──────── DATASET EXCERPTS ────────
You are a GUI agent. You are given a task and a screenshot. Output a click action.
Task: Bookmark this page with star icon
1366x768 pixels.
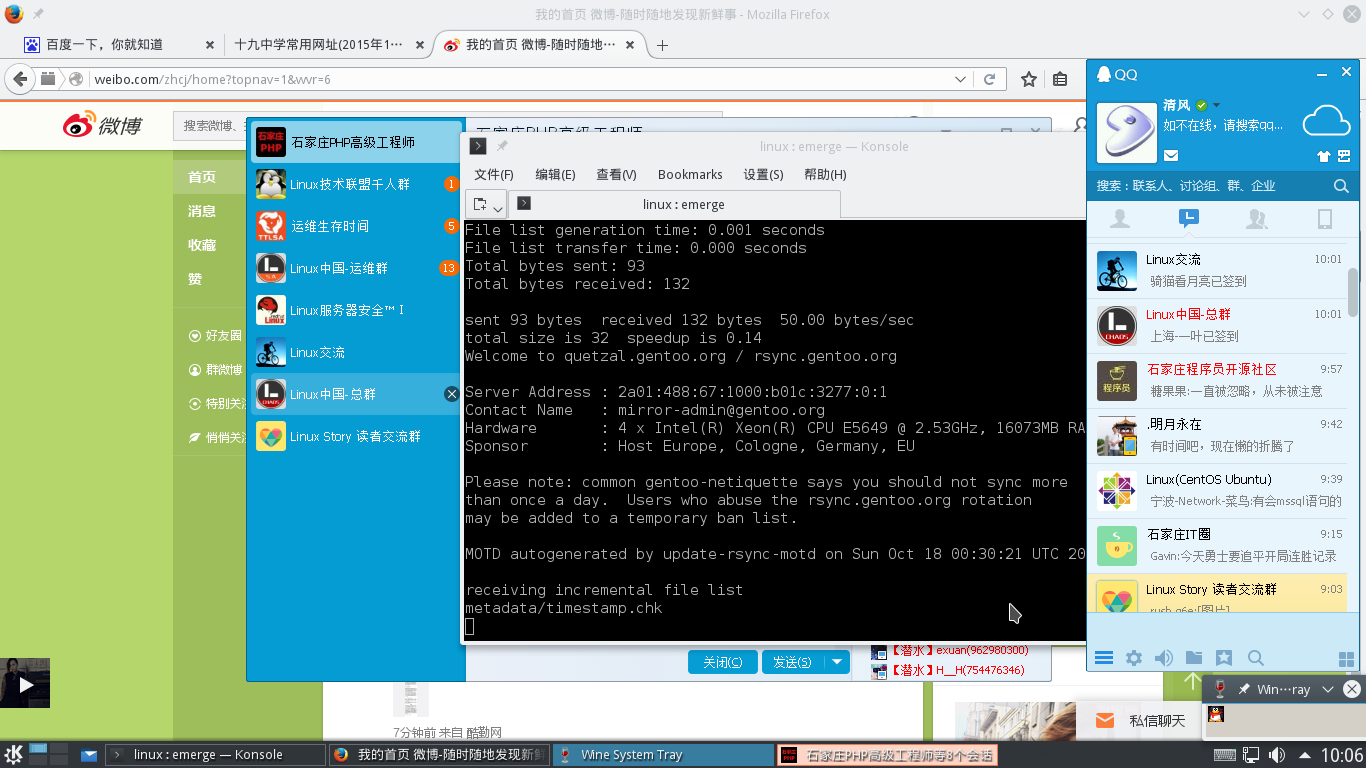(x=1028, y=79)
────────
──────── DATASET EXCERPTS ────────
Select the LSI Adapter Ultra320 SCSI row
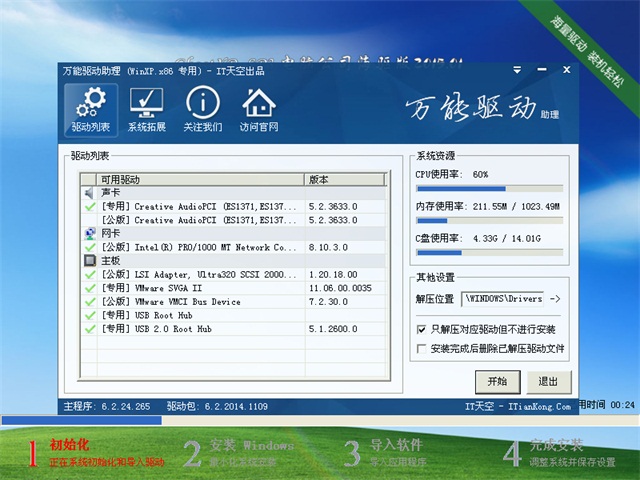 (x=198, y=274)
────────
* [INSTRUCTIONS TO FOLLOW]
Turn the material into a numbered list, starting at the line containing "You are a GUI" and ending after the line containing "(x=1028, y=79)". Skip blank lines and leave the pictures out.

* [ANSWER TO THE PROBLEM]
1. You are a GUI agent. You are given a task and a screenshot. Output a click action.
2. Task: Bookmark this page with star icon
3. 1366x768 pixels.
4. (x=1028, y=79)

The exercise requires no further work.